>> begin Given text
That observation was cited, with apparent approval, by the Court of Appeal in Heath v Greenacre Business Park Pty Ltd [2016] NSWCA 34 at [98].

  1. In submissions, the First and Thirteenth Defendants fairly accepted that the general rule that costs follow the event is applicable to the determination of separate questions. In Baulderstone Hornibrook Pty Ltd v Qantas Airways Ltd [2003] FCA 325 at [5], Finkelstein J observed that:
“... in a case where there has been a split trial of disputed questions of fact or law and it is possible at each stage of the case to identify the successful party, the ordinary rule which is applied after a final hearing should also be applied to the split trial. That is, there is no justification for implying to the discretionary power to award costs a limitation to the effect that costs should only be ordered once the outcome of the whole action is known.”

There are several recent cases where Courts have ordered that parties pay the costs of a separate question: see, for example, Morris Finance Ltd v Free (No 2) [2016] NSWSC 1064; Spear v Hallenstein (No 2) (Costs) [2018] VSC 207; Global Constructions Australia Pty Ltd (in liq) v AIG Australia Ltd (No 3) [2018] FCA 432.

  1. The Seventeenth Defendant refers to the observations of Campbell J as to the treatment of the costs of interlocutory applications in Ausino International Pty Ltd v Apex Sports Pty Ltd [2006] NSWSC 1119 at [55]–[56], and it (and several other Remaining Defendants) also refer to the observations of the Court of Appeal as to the same matter in His Eminence Metropolitan Petar, Diocesan Bishop of the Macedonian Orthodox Church of Australia and New Zealand v The Macedonian Orthodox Community Church St Petka Incorporated (No 2) [2007] NSWCA 142 at [20]–[21]. The Court of Appeal there dealt with the question whether the costs of granting an interlocutory injunction should be ordered as costs in the cause. That decision recognises, first, that costs are always in the discretion of the Court, and identifies a “usual rule” that is applicable to the position where a person succeeds in obtaining an interlocutory injunction. That decision is not directed to the position in respect of the determination of a separate question in preference proceedings, still less a determination of a separate question where a defendant or several defendants put a plaintiff to proof of a matter that would plainly be established by the evidence, without seeking to controvert any aspect of that evidence and without any real prospect of avoiding the result for which the plaintiff contended on the separate question. That decision does not assist the Remaining Defendants in this application.
>> end Given text
- _Written request 1_
Decide whether each statement below agrees with the excerpt on the costs of separate questions, answering yes or no and quoting the words of the excerpt that settle it. (a) Finkelstein J's observation in Baulderstone Hornibrook Pty Ltd v Qantas Airways Ltd appears at paragraph [5] of that decision. (b) The First and Thirteenth Defendants disputed that costs follow the event when separate questions are determined. (c) The Court of Appeal decision on the costs of an interlocutory injunction helps the Remaining Defendants in this application.
- _Written request 2_
Carry the excerpt on the costs of separate questions forward from its final sentence.
>> begin Excerpted records
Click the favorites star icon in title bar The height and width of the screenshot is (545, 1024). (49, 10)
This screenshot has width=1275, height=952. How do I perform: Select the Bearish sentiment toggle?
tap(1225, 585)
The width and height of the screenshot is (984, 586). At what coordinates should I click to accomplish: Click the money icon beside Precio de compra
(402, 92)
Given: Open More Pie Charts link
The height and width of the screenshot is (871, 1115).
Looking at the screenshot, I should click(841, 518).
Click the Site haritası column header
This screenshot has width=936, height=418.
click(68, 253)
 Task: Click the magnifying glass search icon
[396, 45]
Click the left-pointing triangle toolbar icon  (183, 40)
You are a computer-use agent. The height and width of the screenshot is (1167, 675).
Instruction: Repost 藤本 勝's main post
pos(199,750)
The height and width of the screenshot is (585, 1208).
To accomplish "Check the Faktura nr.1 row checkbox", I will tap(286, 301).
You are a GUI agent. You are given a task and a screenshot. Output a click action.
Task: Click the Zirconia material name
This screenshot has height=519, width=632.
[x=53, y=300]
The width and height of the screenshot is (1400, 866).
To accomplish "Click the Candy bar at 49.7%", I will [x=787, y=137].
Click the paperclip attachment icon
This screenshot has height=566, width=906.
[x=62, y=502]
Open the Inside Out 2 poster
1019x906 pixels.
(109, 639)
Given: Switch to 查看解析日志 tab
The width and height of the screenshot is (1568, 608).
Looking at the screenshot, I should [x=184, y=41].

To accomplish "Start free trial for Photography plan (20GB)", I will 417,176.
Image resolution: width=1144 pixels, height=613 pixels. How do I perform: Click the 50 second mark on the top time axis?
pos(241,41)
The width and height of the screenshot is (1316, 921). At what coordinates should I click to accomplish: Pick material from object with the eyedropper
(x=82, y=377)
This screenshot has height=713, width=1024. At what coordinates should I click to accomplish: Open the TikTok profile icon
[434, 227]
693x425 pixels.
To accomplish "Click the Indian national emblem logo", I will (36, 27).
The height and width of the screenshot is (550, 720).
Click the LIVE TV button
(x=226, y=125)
>> end Excerpted records
- _Written response 1_
(a) Yes: "[2003] FCA 325 at [5], Finkelstein J observed that"
(b) No: "the First and Thirteenth Defendants fairly accepted that the general rule that costs follow the event is applicable to the determination of separate questions"
(c) No: "That decision does not assist the Remaining Defendants in this application."

- _Written response 2_
The Defendants’ position as to insolvency

  1. The First and Thirteenth Defendants submit that, in this case, there are good reasons to depart from the position that costs should follow the event and they should not be required to pay the costs of the separate hearing, which they contend should be costs in the cause or the Plaintiffs’ costs in the cause. The First and Thirteenth Defendants acknowledge that they did not admit the insolvency of the Company during the relevant period, with, I interpolate, the necessary consequence that they put the Plaintiffs to proof of insolvency. They submit that the fact of the Company’s solvency was not within their knowledge and they were not qualified to make a determination of the question. The Second Defendant similarly submits that the question of the Company’s solvency was not within its knowledge. The Third Defendant submits that it did not admit the Company’s insolvency during the relevant period, and that it did not deny that matter. The consequence of that non-admission, in the face of the evidence led by the Plaintiffs as to insolvency, was to put the Plaintiffs to proof of that matter at the separate hearing. The Eleventh Defendant similarly points out that, in her pleading, she did not admit the allegations of insolvency. The Sixteenth Defendant similarly points out that it did not deny the allegation of insolvency, but did not admit it, on the basis that it was not aware whether the allegation was true. That submission does not have regard to the information which became available to the Sixteenth Defendant, after service of the Plaintiffs’ evidence, which it took no steps to controvert in the separate hearing. In reply, the Plaintiffs point out that, at the time of the hearing of the separate questions, each of the First, Second, Third, Eleventh, Thirteenth, Sixteenth and Seventeenth Defendants had not admitted the Company’s insolvency in the relevant period.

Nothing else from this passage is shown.